For the aerospace and defence sectors, the diverse nature of indirect procurement spending means that significant savings can be made through having the right MRO strategy

The UK’s aerospace and defence sector is world-renowned for the quality of its engineering and the final product. The two sectors have been performing strongly in recent years with aerospace turnover increasing £1.9bn to £31.1bn in 2015 and defence going up £2bn to £24bn in 2014 [1].
 
However, there has been, and continues to be, a number of pressures on the industry as the Ministry of Defence (the biggest single customer) has cut spending following the government’s austerity measures. Now, there are concerns over one of the UK’s largest export markets, the EU, following the recent vote to leave it.
 
As such, it’s never been more important to look at making efficiency savings on soft costs such as MRO (maintenance, repairs and operations) procurement. Not only can a strong MRO strategy help improve the bottom line; it can also improve the effectiveness of operations in this highly innovative industry. 
"If a company is develoing a prototype, it's important to have access to the key parts and components quickly"Keith Johnson, Industry Sector Manager, RS
The value of an MRO strategy
The first step to putting the right MRO process in place, according to Helen Alder, Head of Knowledge and Product Development at the Chartered Institute of Procurement and Supply, is to understand the value of getting it right. “Organisations don’t always understand what MRO is in the first place, and therefore they do not see the need to have a strategy to deal with MRO,” she explains. “There are a number of reasons why you should have an MRO strategy, but probably the most significant is that among the products you purchase will be items that would cause your operations to grind to a halt if they went wrong and you can’t replace them quickly.”
 
“Ultimately, the most important thing is to keep your business running so that you don’t have downtime that incurs costs and affects profitability,” Adler adds. “The answer is to have a very reliable set of approved suppliers that you can trust to have the products you need in stock.

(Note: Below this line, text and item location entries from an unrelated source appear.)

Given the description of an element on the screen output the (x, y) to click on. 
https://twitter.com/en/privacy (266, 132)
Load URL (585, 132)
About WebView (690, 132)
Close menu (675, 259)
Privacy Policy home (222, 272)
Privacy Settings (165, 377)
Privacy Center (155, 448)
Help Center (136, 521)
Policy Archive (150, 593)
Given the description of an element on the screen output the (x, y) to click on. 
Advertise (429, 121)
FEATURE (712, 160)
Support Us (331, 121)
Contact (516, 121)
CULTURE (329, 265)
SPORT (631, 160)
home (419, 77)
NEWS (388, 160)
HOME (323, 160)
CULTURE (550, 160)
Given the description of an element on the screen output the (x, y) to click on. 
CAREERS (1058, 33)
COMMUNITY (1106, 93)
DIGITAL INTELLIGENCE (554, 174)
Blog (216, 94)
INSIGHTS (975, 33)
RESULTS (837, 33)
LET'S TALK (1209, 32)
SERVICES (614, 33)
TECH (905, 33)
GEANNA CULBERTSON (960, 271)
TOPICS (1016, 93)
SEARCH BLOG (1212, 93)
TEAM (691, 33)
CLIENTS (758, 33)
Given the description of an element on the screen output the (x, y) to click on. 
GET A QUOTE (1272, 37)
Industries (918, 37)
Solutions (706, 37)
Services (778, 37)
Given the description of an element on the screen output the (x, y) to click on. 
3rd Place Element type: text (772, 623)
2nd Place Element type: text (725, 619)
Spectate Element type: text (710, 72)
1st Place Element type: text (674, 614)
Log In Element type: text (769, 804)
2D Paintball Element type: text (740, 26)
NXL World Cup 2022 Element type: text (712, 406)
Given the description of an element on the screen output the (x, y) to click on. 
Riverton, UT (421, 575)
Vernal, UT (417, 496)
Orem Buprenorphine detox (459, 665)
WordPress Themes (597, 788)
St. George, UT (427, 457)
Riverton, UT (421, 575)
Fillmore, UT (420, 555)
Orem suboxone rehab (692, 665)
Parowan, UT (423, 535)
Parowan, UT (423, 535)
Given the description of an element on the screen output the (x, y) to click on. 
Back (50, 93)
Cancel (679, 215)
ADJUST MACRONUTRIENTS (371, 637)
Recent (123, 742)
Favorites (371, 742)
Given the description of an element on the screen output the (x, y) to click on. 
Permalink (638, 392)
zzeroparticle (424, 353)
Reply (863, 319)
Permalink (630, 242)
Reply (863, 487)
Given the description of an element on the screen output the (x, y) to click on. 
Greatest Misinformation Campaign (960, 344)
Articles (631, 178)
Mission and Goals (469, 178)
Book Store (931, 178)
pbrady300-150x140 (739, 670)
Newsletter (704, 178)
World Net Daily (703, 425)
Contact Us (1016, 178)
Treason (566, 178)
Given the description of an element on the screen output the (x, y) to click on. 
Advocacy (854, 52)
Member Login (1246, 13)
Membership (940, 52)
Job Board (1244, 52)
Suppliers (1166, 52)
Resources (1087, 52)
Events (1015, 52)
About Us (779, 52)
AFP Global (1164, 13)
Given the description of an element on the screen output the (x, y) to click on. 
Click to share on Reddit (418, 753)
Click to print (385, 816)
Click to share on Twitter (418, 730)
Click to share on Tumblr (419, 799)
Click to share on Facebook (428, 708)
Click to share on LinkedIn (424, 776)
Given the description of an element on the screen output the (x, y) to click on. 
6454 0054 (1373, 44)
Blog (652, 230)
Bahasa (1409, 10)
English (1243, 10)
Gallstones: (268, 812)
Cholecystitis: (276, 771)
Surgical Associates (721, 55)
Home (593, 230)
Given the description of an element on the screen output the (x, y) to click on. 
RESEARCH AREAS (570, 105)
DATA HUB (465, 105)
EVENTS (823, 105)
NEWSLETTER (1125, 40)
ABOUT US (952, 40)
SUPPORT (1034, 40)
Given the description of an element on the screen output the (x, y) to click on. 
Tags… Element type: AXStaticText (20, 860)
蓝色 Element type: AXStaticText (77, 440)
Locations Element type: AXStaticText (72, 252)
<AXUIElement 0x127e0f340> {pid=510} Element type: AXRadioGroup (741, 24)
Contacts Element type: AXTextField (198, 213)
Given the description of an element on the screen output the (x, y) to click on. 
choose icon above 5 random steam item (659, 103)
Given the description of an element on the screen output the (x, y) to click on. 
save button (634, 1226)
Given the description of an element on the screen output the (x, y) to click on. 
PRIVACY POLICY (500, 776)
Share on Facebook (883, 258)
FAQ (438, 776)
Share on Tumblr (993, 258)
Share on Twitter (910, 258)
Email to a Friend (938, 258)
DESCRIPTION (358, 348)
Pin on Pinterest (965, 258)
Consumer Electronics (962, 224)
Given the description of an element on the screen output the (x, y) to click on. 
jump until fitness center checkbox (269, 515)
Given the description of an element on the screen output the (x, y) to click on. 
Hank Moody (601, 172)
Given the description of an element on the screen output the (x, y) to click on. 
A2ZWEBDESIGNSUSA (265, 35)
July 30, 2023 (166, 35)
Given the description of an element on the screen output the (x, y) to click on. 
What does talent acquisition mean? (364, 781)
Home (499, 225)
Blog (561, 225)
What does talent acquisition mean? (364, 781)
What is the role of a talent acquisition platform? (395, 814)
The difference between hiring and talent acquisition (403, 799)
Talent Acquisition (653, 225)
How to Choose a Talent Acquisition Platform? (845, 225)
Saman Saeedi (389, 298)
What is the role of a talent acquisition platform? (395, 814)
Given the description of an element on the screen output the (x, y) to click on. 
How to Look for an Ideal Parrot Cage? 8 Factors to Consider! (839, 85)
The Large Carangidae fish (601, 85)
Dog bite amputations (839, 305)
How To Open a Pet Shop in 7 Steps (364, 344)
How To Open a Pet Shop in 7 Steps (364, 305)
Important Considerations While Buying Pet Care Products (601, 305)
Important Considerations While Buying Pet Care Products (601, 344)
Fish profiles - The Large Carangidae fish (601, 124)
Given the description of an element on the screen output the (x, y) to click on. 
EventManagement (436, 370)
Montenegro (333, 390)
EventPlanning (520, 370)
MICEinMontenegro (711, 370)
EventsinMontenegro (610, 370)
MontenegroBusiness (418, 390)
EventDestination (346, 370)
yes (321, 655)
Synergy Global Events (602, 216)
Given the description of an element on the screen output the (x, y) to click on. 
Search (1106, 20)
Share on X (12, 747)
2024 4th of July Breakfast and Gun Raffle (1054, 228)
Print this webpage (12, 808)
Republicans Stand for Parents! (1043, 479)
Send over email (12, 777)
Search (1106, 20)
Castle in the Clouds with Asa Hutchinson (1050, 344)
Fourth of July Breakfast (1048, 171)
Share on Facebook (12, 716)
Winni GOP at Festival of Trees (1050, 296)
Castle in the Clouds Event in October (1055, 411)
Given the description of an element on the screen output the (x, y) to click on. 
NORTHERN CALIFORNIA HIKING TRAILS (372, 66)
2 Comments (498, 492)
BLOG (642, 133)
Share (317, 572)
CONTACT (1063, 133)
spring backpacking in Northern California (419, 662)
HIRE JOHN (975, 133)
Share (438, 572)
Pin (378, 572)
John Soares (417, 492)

Part of the process is working with suppliers to identify which key products are essential for keeping your business running, and then making sure that this core list is stocked at all times.”
 
MRO purchases play a particularly important role in the R&D stage of the production cycle. “If a company is developing a prototype, it’s important to have access to the key parts and components quickly,” says Keith Johnson, Industry Sector Manager, RS. “Timeliness is important, so having to wait several days for the right part will be costly.”
 
It’s this potential cost in delaying a project that Alder believes manufacturers should focus on first and foremost. “With this sort of key component, price is not always the main factor,” she explains. “The importance of being able to get stock and have it delivered quickly makes it worth potentially paying a higher list price, because any delays in getting a critical part would cost the business much more in the long term.”
 
By its nature, MRO purchases tend to cover a highly diverse range of products, so it’s vital that aerospace and defence companies have the right suppliers in place. “You need a supplier with expertise in the industry,” says Johnson. “Someone who can bring specialist vendors to the table if needed, but have the capacity to deliver parts quickly, sometimes to remote locations (which are often used for testing).”
"There could potentially be very serious consequences if the wrong parts found their way into an aircraft through maverick spending"Helen Alder, Head of Knowledge, CIPS
“Maverick” spend
The next issue to resolve is around who orders these parts, and how. “There is a constant battle around what is right for the engineer” says Johnson. “Engineers often have their own priorities and don’t look at the big picture in terms of overall spending and efficiency for the company.”
 
The result is the potential for individuals to source parts for themselves from a variety of sources. “There is a massive risk of ‘maverick’ spend,” says Alder. “If engineers are buying parts from non-approved suppliers it may cost more and possibly take longer to source, but the biggest issue is the quality of the parts.
 
“It’s not unknown for engineers to search the internet and buy parts that turn out to be counterfeit or that don’t meet the required quality levels,” she adds. “The idea of this happening in the aerospace industry is frightening, and clearly could potentially have very serious consequences if the wrong parts found their way into an aircraft.”
 
By consolidating suppliers for MRO purchases down to a small, approved group, it’s possible to monitor spending, streamline the ordering process and, most importantly, to ensure that all products meet the standards required.
 
Ideally, suppliers should be chosen that could integrate into your business’s computer systems. “At RS we offer a punch-out eProcurement system where end users can order direct from an electronic RS catalogue on their system,” says Johnson. “They can search for what they want and when they order it just shoots it back into their system. This makes the process simple and timely for engineers, but also allows procurement to keep an eye on spending and consumption patterns.”